CLN - Bench Matters

When minutes matter: The laboratory’s role in rapid hemostasis assessment

Cristina Figueroa Villalba, MD

Hemorrhage remains one of the leading causes of preventable death in trauma and critical illness, underscoring the need for immediate laboratory guidance for intervention. The challenge for today’s laboratories is to not only generate accurate results, but also deliver the right information quickly enough to guide care in real time. When a patient is actively bleeding, the clock is not just ticking — it’s accelerating. Yet many laboratories still operate within frameworks optimized for accuracy over speed, which leaves a critical gap in the care of actively bleeding patients.

To bridge this gap, we must change the mindset around coagulation testing in these scenarios, shifting our focus from precision to speed with a result “accurate enough” to guide management and change outcomes. Labs should also keep in mind that some of the most effective approaches are also the simplest — targeted testing strategies that employ outside-of-the-box approaches to prioritize speed, clinical relevance, and changes in sample workflow.

Utilizing common tests

The emergency hemorrhage panel at our institution provides information about hemostasis using four widely available tests: prothrombin time, hematocrit, fibrinogen, and platelet count. This panel provides swift answers to clinicians who are caring for actively bleeding patients and need to know promptly whether the hemostasis parameter is above or below the threshold for replacing the required component.

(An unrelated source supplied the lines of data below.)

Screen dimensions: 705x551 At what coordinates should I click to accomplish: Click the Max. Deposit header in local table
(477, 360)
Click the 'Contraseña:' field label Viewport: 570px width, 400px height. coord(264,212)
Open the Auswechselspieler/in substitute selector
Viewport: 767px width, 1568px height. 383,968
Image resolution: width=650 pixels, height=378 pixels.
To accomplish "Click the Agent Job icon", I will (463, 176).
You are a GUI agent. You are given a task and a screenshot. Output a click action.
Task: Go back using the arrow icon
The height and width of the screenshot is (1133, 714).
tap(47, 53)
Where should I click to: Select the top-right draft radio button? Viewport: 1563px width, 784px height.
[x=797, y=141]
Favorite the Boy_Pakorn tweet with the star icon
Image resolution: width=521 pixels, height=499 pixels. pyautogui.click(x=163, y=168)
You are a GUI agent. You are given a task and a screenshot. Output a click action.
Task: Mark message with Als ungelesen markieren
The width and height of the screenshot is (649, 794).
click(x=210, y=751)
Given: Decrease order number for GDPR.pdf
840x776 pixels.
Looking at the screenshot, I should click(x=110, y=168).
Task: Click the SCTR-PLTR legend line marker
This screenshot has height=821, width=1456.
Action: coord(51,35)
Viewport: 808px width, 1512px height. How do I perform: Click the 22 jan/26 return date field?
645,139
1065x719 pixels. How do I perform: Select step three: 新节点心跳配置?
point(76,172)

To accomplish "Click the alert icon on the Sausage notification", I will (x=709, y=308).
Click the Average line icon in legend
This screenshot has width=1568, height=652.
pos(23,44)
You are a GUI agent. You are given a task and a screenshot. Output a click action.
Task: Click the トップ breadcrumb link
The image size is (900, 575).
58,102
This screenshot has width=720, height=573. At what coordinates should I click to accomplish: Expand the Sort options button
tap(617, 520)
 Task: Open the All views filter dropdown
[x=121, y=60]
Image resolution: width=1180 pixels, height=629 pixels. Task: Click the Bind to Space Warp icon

When implementing this panel, the lab should collaborate with clinicians to ensure that testing is limited to patients who are actively bleeding and that samples are delivered to the central laboratory in a timely manner. Evidence suggests that such streamlined approaches can achieve turnaround times well under 20 minutes when workflows are optimized and testing is prioritized appropriately (1).

Another evolving area is the assessment of anticoagulant status in urgent scenarios. Direct oral anticoagulants (DOACs) are increasingly encountered in emergency settings, where their presence can dramatically influence clinical decisions. Although these medications do not require routine monitoring, the ability to rapidly detect them in urgent situations — such as active bleeding or emergency surgery — can be critical.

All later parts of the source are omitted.